Hi, I’m using cp.async.cg.shared.global [%0], [%1], 16;
to asynchronous copy data from global memory to shared memory.
I’m running the same code on Ampere and Hopper, in Ampere the code works fine, but on Hopper an error occured:
========= Invalid __shared__ write of size 16 bytes
========= at 0x13c0 in /home/zhaohs/tmp_spmm/spmm_compute/src/ptx_tf32.h:57:async_copy_idx(unsigned int, const unsigned int *)
========= by thread (1,0,0) in block (201,0,0)
========= Address 0x8c0 is out of bounds
========= Device Frame:/home/zhaohs/tmp_spmm/spmm_compute/src/mma_tf32.h:511:tf32_computeX128(const unsigned long *, const unsigned int *, const float *, const unsigned int *, const unsigned int *, const float *, float *, unsigned int, unsigned int) [0x1390]
========= Saved host backtrace up to driver entry point at kernel launch time
========= Host Frame: [0x32e130]
========= in /lib/x86_64-linux-gnu/libcuda.so.1
========= Host Frame:__cudart800 [0x1b4cb]

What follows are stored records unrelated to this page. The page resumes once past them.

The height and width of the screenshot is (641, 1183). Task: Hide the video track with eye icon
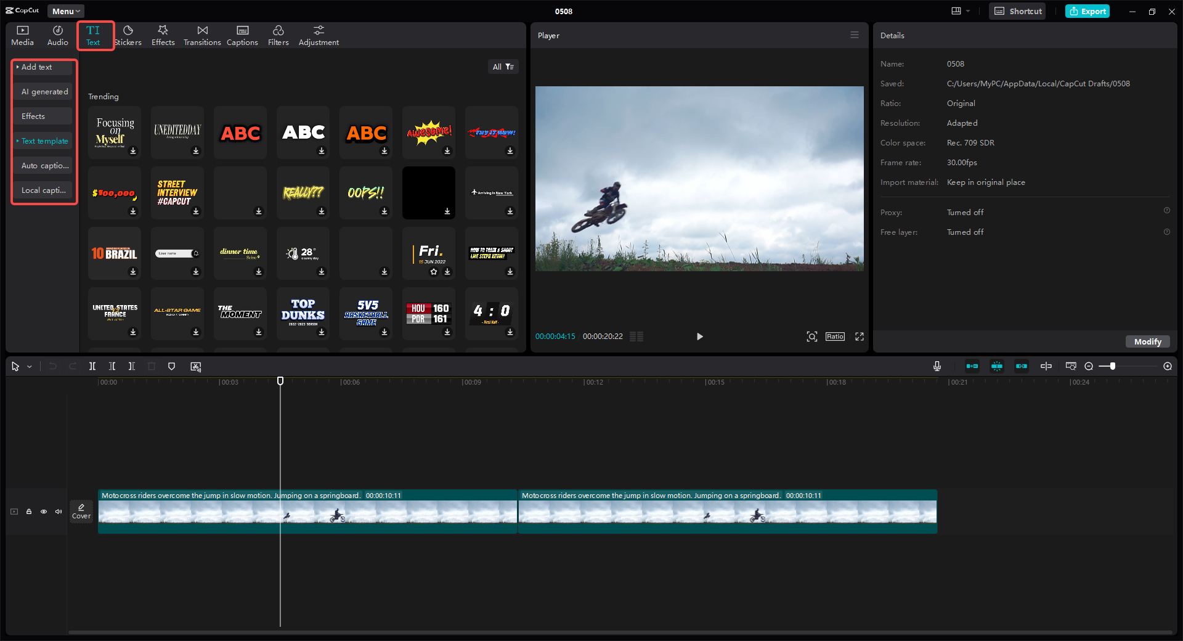[x=44, y=512]
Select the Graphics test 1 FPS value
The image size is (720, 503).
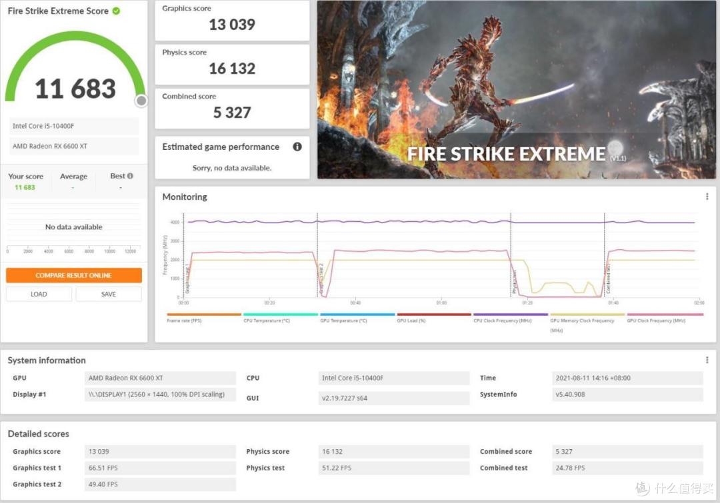pos(159,467)
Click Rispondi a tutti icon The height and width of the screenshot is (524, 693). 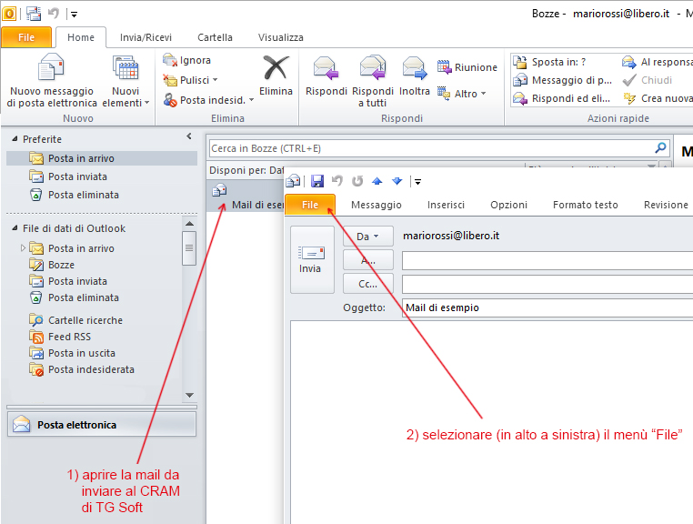click(372, 70)
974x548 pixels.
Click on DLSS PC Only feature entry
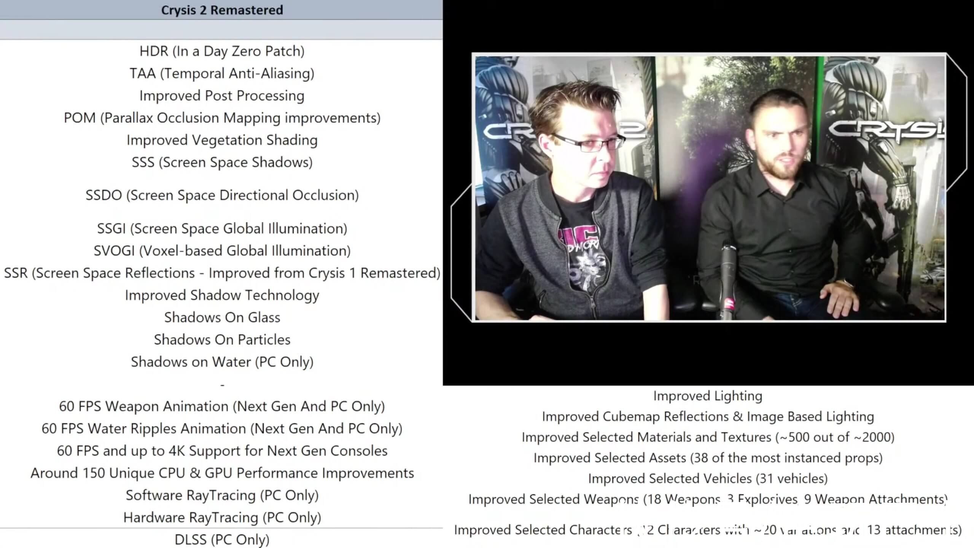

========= in /home/zhaohs/tmp_spmm/spmm_compute/./mma_tf32
========= Host Frame:cudaLaunchKernel [0x7766b]
========= in /home/zhaohs/tmp_spmm/spmm_compute/./mma_tf32
========= Host Frame:__device_stub__Z16tf32_computeX128PKmPKjPKfS2_S2_S4_Pfjj(unsigned long const*, unsigned int const*, float const*, unsigned int const*, unsigned int const*, float const*, float*, unsigned int, unsigned int) [0xf16c]
========= in /home/zhaohs/tmp_spmm/spmm_compute/./mma_tf32
========= Host Frame:tf32_spmm(METCFBit<float>&, BME<float>&, COO<float>*, unsigned int, std::__cxx11::basic_string<char, std::char_traits<char>, std::allocator<char> >, bool, bool) [0x1048c]
Does anyone know why this happens?
Any help would be so appreciated!